Collected data:
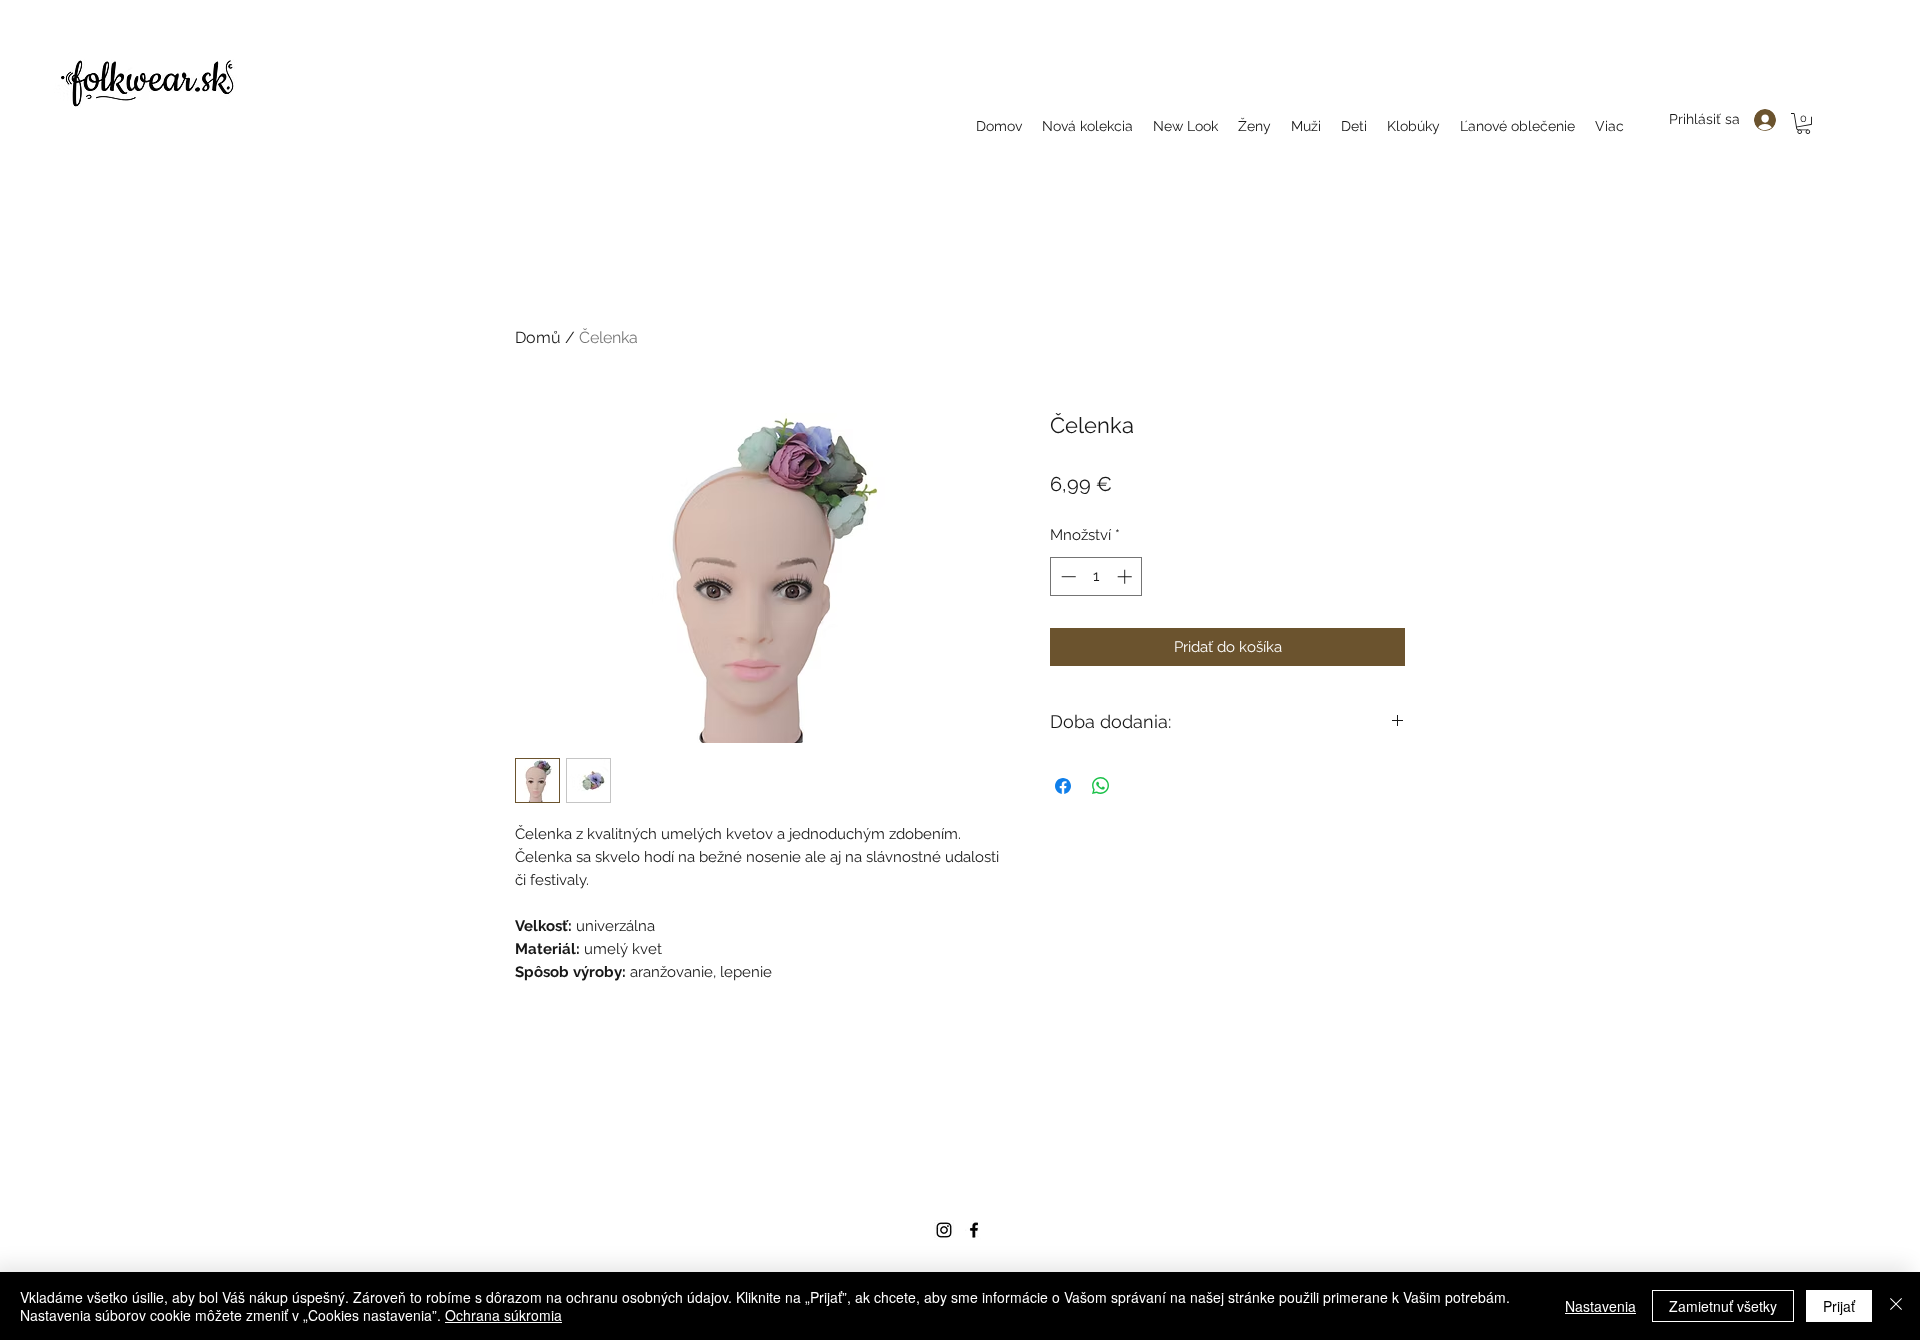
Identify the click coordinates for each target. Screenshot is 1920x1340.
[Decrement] (1066, 576)
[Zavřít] (1896, 1306)
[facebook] (974, 1230)
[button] (1803, 123)
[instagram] (944, 1230)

- **Task goal**: Images stay out, but the rest of the data above must be repeated exactly.

- **Result of this exercise**:
Identify the click coordinates for each target. Screenshot is 1920x1340.
[Decrement] (1066, 576)
[Zavřít] (1896, 1306)
[facebook] (974, 1230)
[button] (1803, 123)
[instagram] (944, 1230)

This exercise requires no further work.